I was tempted to give this review the alternative summary heading of "Lights In The Water Again"."Lights" was the pet name given to Charles Herbert Lightoller" ("Titanic's" second officer) by his colleagues.Kenneth More who played this role in the film ended up in the drink in "A Night to Remember"(1958) and here again he ends up there after a holiday couple James Donald/Jean Lodge ram his boat which also sinks.However the overriding theme was a forerunner of "Carry On Films" hence my summary title with a whole lot of improbable characters and situations.In the early post war years Britain was a very grey place in which to live, with food rationing, rigid control of foreign exchange and the excise duties levied on wines & spirits & luxuries bought from the Contintent.

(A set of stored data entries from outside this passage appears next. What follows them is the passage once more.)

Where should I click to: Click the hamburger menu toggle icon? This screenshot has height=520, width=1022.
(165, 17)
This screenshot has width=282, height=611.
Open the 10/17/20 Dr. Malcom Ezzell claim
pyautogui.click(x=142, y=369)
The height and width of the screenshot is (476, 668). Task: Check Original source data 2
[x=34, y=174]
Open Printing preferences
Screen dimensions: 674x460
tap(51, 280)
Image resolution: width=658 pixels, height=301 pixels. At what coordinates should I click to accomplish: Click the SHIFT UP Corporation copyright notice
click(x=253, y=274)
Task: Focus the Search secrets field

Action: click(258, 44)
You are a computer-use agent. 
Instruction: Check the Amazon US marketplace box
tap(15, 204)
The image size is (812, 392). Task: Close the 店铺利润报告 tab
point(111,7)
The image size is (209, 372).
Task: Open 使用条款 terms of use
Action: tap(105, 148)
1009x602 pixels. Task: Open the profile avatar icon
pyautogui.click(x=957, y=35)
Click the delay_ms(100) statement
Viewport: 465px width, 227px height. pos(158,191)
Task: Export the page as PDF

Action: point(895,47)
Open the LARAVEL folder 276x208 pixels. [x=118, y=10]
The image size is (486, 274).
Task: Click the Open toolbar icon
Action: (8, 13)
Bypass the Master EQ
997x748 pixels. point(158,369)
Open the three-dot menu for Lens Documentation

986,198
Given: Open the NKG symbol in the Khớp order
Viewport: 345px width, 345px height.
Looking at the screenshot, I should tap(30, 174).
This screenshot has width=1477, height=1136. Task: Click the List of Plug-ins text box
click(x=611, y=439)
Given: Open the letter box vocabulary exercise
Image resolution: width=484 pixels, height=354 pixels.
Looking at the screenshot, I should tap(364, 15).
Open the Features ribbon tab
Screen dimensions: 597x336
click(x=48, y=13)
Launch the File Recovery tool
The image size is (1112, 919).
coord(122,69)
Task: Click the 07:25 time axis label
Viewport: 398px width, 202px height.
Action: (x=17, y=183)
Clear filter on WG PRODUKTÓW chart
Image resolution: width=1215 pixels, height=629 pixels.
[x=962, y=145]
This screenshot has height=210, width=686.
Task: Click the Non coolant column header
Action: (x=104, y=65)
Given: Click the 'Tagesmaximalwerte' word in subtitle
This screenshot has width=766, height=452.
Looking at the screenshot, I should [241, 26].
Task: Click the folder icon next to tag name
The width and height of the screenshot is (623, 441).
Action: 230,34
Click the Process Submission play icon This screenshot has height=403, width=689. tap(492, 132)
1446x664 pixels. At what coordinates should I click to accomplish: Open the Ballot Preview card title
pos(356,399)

Film makers, being rather romantic people at heart, have their sympathy with the smugglers who were given a rather heroic role.Other reviewers have mentioned "Green Grow the Rushes" & "Whiskey Galore" as two post war films which harped on this theme of romantic smuggling; after all Britain had a mountainous post war debt to repay (mainly to the U.S.A. which was not actually repaid until 1986).UK authorities had draconian laws against excise duty evasion, much to the chagrin of the general public.

The boy who played a cub was "a sixer". I could tell because I was a "seconder" cub in the 1950s."Sixers" had two stars at the front of their cap and led their patrol while "seconders" were deputies of the sixer and had one star there.The older boy scouts also helped to unwittingly transport the illicit cargo on the basis of "Bob-a Job".I kept smiling when Charles Hawtrey appeared as a dim laundry driver and the whole film appeared a softer, low key version of the "Carry On" films.This film predates the first in the series, "Carry On Seargant" (1958) by 6 years.I briefly noticed Wensley Pithey who played Inspector Charlesworth a 1950/60s TV detective.When the circus ponies (used for transporting the brandy)rested in a field there was a musical snippet of "The Post Horn Gallop", but how the principal characters obtained permission from the circus owners of the ponies was never quite revealed.

As usual in a farce about smuggling the authorities are always one step behind the smugglers but as there was also a moral code in films of this vintage, James Donald, Jean Lodge, Charles Hawtrey, Kenneth More and a local farmer have their comeuppance in court.However who paid their court fine was not made clear!I voted 6/10.